The 79th National Football Championship for the Santosh Trophy 2025–26 arrives as one of the most consequential editions in the tournament’s long history.
More than a traditional inter-state competition, this season becomes the testing ground for the AIFF’s most radical regulatory overhaul the strict implementation of the home-born player mandate, which now requires every footballer representing a state to be born within its territory. Combined with decentralized hosting and an expanded logistical scope, the coming edition is set to redefine competitive dynamics across Indian football.

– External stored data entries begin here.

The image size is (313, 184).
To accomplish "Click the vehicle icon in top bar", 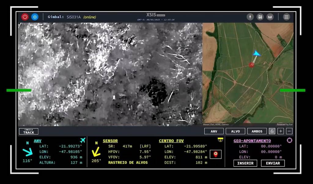I will 260,17.
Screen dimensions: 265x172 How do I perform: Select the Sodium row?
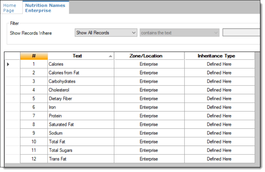[x=56, y=133]
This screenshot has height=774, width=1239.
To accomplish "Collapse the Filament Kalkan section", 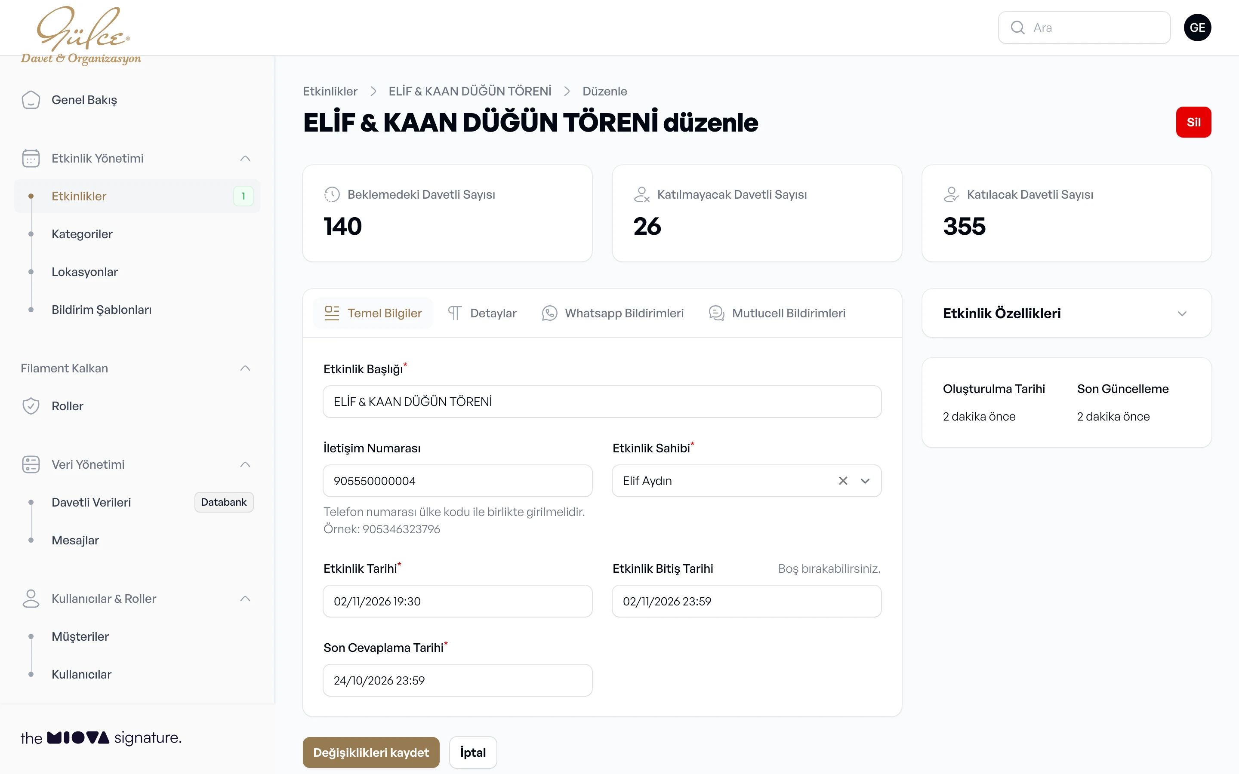I will coord(245,368).
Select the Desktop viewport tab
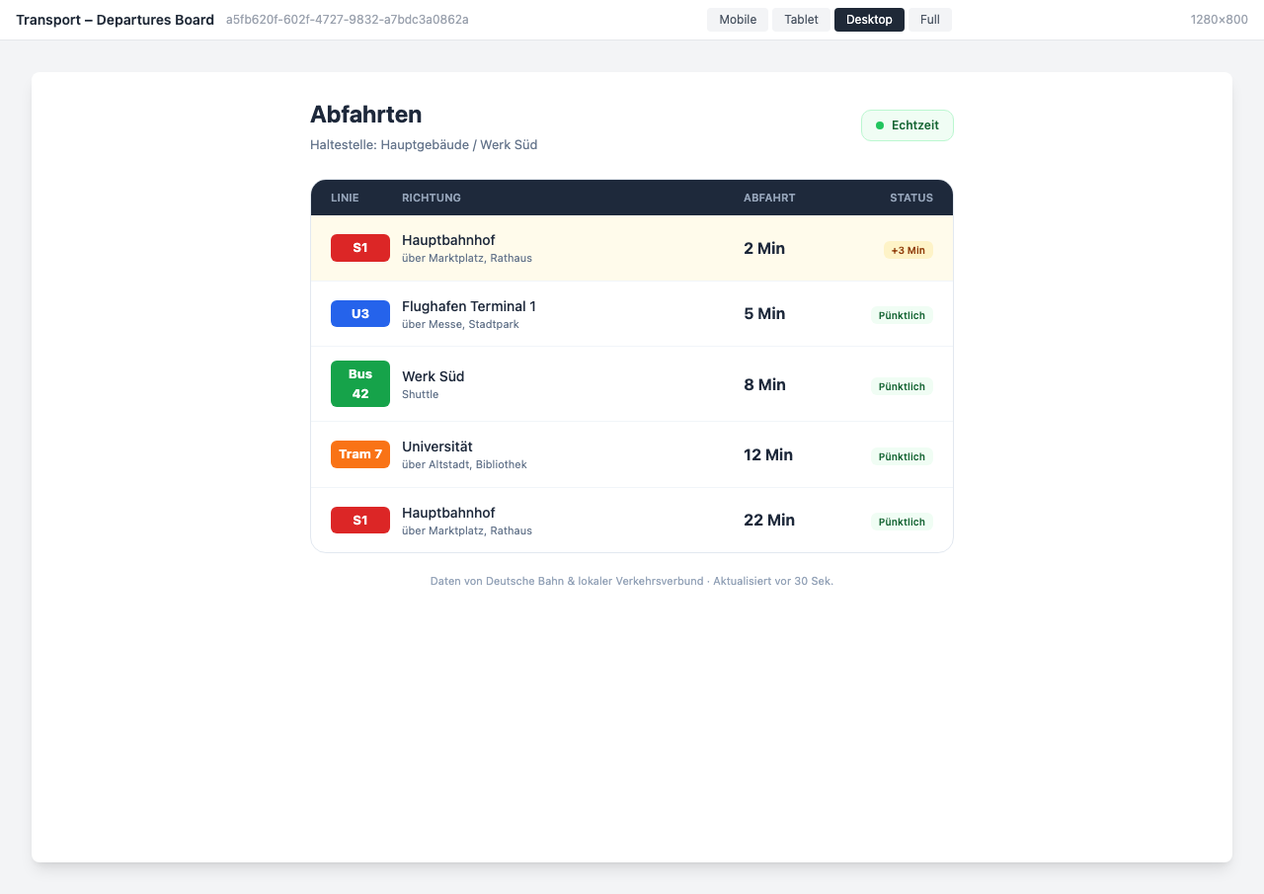1264x894 pixels. pos(869,20)
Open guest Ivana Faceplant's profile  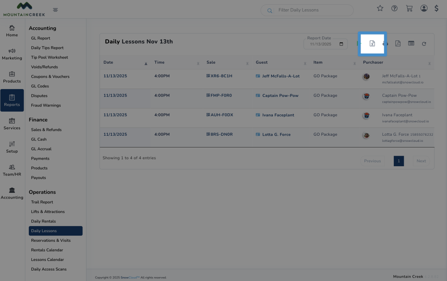pyautogui.click(x=278, y=115)
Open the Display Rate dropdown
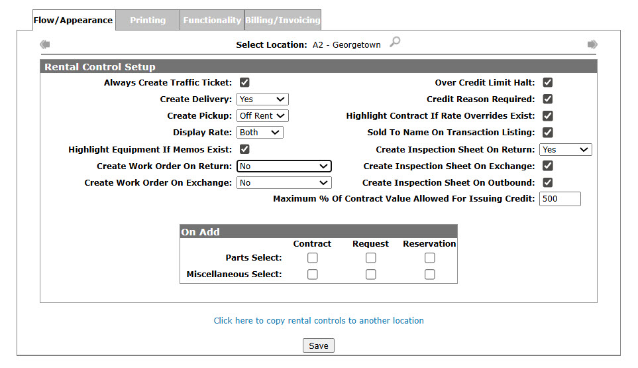This screenshot has width=638, height=368. [260, 133]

A New Identity: Santosh Trophy as the Laboratory for Localized Football
The 2025–26 Santosh Trophy is the first full-scale tournament after the AIFF mandated that only home-born players may represent their states. Previously, state teams could recruit players based on residency or club registration, which allowed traditional powerhouses especially metropolitan states such as West Bengal to draw from a vast pan-India talent pool.
The new rule abolishes that flexibility. State associations must now upload each player’s birth certificate or passport on the AIFF portal to verify eligibility. Institutional teams, such as Services and Railways, retain an exception and may still field employees from anywhere in the country.

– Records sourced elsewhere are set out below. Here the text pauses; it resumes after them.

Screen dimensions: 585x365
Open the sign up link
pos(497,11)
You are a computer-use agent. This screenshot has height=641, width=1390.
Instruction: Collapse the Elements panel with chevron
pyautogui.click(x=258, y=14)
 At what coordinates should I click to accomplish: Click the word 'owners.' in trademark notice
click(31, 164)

This shift makes the 79th edition a true talent census, giving India its first authentic view of each state’s indigenous football strength. The tournament has been deliberately placed immediately after the Super Cup group stage, ensuring it becomes the earliest and most high-impact testing platform for this new approach.
Tournament Design: A Nationwide 38-Team Operation
A total of 38 teams are part of the championship 35 competing in the qualifying group stage and three directly seeded into the Final Round in January 2026:
- Assam – Host
- West Bengal – Defending champions
- Kerala – Runners-up
Nine Groups, Nine Venues, Nine Survivors
The group stage (December 15–26, 2025) is spread across nine different venues, marking one of the most geographically dispersed Santosh Trophy formats ever introduced.
Key highlights include:
- Group D (Agartala): The “Northeast Derby”, featuring Manipur, Mizoram, Nagaland, and Tripura, is predicted to be the tournament’s most intense technical battleground, as those states are least affected by the new eligibility rules.
- Institutional presence: Railways (Group C) and Services (Group H) remain strong favourites due to their exemption from the birth-state mandate.
- Single three-team cluster: Meghalaya hosts Group E, which includes Arunachal Pradesh and Sikkim.
The winners of each of these nine groups will join the three direct entrants to form the 12-team Final Round.

Final Round Returns to Assam but Not to Guwahati
For the first time since 2010–11, the Santosh Trophy final round returns to Assam, but with a dramatic new twist the matches will be held in Dhakuakhana and Dhemaji, two districts located outside the state’s established football hubs.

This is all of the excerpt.